Segundo o trecho do texto sobre a proposta de emenda constitucional nº 115, qual tribunal essa proposta pretende criar?

Trecho do texto —
______________________________
Um tribunal para a corrupção


Reportagem publicada nesta Folha no último sábado, 11/8, sob o título "Deputado propõe ampliação de foro privilegiado para autoridades" distorceu o espírito e o conteúdo da proposta de emenda constitucional nº 115 que apresentei à Câmara dos Deputados para a criação do Tribunal Superior da Probidade Administrativa (TSPA).

Ao contrário do que sugere a reportagem, a proposta procura essencialmente acabar com a impunidade nos crimes contra o patrimônio público e nos atos de improbidade administrativa. A impunidade no Brasil desmoraliza todas as instituições republicanas e coloca em risco a própria democracia. As razões pelas quais sou favorável à extinção do foro privilegiado para autoridades públicas são de ordem filosófica e não se vinculam à questão da impunidade nos crimes e delitos por elas praticados.
______________________________
Entradas armazenadas:
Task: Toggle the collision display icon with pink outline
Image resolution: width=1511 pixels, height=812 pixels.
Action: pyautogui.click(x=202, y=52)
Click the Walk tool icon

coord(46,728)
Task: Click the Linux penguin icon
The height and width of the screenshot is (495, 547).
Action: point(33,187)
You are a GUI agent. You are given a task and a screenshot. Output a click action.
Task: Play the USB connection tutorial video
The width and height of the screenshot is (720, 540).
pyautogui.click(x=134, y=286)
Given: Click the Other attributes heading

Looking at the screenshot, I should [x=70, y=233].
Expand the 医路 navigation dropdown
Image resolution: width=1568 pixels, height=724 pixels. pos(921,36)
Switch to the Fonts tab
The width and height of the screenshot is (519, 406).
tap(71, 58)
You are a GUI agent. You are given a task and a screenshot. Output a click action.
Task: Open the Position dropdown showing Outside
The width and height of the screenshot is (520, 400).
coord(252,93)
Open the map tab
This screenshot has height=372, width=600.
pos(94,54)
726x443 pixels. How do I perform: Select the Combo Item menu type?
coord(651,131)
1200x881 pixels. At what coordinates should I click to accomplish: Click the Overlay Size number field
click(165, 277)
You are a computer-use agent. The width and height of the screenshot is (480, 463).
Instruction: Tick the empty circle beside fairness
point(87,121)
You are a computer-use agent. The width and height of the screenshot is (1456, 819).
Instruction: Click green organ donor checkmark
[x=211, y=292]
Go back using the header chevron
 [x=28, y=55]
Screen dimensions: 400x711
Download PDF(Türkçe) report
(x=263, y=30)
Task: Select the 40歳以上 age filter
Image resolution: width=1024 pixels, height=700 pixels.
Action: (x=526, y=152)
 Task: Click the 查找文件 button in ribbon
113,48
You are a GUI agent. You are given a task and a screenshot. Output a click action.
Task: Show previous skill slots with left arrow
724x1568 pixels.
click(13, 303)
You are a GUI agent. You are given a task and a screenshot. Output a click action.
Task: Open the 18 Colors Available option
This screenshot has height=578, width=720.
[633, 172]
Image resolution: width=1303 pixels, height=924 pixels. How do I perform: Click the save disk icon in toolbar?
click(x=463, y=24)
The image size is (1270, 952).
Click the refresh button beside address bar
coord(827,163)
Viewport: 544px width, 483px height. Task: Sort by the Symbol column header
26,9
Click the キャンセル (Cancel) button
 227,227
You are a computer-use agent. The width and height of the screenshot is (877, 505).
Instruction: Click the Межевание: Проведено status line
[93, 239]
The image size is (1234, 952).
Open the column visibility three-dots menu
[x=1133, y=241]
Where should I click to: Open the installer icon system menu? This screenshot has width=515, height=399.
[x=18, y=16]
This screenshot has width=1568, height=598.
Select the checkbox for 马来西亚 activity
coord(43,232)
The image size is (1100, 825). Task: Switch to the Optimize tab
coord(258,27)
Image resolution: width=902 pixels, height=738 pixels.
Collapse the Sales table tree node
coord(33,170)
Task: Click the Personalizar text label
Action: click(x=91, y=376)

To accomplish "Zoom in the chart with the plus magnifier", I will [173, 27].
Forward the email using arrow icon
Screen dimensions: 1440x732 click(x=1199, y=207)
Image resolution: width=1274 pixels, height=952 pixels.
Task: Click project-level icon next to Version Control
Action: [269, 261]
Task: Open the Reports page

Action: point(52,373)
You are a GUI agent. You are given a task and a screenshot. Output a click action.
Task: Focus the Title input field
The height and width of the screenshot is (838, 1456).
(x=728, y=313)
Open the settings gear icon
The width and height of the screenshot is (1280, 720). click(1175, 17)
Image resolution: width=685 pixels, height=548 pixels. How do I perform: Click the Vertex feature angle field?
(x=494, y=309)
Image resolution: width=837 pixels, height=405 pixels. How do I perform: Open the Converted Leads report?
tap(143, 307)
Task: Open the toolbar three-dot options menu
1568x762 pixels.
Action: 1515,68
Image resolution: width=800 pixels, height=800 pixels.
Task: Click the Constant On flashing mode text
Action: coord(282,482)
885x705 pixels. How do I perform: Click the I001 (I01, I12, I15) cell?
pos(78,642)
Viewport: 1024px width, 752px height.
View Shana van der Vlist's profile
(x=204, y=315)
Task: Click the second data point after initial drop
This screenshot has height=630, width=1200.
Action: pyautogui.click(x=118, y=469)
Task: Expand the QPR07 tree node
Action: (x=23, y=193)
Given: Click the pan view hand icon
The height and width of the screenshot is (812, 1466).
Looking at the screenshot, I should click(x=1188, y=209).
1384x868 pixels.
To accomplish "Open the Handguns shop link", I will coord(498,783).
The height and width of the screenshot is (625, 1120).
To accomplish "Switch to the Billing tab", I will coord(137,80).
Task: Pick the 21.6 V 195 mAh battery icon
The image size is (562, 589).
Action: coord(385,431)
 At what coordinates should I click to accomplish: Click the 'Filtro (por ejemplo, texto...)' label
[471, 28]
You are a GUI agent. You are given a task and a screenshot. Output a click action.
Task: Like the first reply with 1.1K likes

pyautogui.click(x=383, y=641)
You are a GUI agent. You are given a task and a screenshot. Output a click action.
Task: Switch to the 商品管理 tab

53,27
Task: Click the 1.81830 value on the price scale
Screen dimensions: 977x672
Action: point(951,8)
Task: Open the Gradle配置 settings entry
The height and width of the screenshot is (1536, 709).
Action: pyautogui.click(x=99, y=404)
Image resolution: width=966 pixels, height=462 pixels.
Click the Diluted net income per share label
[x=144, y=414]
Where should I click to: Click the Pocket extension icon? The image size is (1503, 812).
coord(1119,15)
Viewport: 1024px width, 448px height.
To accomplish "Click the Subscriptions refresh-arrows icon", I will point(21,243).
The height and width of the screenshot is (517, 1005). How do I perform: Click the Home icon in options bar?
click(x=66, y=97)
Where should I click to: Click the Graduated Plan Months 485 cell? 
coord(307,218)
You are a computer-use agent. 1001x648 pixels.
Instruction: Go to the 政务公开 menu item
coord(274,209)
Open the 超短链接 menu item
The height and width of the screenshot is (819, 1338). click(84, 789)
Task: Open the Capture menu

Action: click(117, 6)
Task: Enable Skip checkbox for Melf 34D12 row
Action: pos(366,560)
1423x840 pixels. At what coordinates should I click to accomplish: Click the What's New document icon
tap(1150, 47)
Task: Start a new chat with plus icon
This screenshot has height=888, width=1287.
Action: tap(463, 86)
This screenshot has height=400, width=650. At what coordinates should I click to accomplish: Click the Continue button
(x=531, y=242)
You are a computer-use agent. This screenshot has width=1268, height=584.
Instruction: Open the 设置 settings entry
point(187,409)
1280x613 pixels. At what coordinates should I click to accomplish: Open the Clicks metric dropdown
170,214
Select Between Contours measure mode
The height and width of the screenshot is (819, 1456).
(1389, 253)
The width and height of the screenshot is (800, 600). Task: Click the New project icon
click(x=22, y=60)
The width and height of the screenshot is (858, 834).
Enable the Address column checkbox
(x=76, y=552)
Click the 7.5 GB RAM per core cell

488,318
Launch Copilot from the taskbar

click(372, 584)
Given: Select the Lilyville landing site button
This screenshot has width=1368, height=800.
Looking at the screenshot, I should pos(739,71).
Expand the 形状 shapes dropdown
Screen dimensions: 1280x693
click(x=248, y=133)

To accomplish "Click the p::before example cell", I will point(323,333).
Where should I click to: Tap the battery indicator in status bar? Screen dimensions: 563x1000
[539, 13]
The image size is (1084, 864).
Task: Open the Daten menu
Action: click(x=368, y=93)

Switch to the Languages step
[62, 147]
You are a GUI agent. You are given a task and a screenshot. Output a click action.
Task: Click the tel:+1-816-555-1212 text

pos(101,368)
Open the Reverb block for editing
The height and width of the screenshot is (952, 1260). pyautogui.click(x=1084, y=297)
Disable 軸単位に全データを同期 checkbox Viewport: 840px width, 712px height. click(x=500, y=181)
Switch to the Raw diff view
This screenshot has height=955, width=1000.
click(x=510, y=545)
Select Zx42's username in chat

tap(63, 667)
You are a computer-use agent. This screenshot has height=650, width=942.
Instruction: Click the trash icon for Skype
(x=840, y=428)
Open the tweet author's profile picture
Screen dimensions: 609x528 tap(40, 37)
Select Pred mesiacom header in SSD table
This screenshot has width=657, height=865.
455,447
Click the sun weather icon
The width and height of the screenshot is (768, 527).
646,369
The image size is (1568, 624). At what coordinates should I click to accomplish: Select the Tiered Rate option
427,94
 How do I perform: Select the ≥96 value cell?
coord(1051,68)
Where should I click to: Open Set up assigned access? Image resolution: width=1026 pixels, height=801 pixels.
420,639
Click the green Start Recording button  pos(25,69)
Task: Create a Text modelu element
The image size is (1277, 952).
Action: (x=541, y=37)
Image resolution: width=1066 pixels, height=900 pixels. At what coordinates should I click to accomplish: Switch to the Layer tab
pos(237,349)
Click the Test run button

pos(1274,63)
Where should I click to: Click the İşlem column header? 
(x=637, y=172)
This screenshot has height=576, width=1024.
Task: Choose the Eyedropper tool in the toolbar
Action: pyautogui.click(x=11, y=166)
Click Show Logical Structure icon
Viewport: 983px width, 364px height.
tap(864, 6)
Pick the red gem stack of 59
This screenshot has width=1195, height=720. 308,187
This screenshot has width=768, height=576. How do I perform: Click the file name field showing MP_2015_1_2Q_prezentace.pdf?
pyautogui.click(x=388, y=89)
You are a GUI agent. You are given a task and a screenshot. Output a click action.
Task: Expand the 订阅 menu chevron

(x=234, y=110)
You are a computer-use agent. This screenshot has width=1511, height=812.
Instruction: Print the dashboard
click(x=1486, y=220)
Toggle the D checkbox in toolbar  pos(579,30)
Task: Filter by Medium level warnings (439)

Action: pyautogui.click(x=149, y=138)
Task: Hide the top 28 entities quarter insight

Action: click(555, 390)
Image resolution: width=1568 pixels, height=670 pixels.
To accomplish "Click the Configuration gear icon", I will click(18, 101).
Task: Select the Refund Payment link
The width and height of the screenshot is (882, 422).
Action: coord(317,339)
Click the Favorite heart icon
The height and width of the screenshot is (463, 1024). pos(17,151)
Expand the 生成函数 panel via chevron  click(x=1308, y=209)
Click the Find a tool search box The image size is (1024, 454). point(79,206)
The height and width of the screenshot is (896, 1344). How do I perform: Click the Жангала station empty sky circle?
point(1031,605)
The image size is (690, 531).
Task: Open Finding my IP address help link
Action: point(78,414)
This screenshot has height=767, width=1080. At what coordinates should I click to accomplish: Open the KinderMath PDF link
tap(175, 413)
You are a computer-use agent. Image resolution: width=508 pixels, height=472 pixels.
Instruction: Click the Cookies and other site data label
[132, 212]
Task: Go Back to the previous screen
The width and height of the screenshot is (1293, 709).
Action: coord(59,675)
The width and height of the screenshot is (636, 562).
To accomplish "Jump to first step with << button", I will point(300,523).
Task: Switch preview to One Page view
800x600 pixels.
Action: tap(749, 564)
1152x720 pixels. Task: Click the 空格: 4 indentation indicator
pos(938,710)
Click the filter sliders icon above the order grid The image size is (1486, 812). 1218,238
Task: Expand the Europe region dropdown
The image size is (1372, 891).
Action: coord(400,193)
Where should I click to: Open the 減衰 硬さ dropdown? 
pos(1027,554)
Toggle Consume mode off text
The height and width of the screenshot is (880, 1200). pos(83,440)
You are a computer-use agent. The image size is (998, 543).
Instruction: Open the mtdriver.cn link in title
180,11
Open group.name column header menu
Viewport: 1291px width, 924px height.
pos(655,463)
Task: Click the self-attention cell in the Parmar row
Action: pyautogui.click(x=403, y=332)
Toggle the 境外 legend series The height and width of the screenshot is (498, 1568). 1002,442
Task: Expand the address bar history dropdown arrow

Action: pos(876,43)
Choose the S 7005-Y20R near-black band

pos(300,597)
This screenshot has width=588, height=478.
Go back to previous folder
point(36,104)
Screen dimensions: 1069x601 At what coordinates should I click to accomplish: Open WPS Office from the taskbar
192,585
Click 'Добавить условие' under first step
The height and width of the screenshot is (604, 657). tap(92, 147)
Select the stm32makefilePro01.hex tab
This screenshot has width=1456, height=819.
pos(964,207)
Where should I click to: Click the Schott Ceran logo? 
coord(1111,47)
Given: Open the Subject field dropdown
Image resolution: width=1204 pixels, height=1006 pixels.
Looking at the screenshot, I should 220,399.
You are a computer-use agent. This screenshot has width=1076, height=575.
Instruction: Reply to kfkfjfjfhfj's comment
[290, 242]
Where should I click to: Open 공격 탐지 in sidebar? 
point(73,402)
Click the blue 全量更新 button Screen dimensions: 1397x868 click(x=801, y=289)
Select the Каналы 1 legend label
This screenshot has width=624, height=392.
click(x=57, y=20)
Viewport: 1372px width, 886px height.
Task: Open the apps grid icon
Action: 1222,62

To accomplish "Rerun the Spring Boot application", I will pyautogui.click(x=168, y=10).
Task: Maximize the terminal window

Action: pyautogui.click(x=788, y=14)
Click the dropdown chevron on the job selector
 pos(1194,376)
______________________________
Resposta à tarefa — O Tribunal Superior da Probidade Administrativa (TSPA).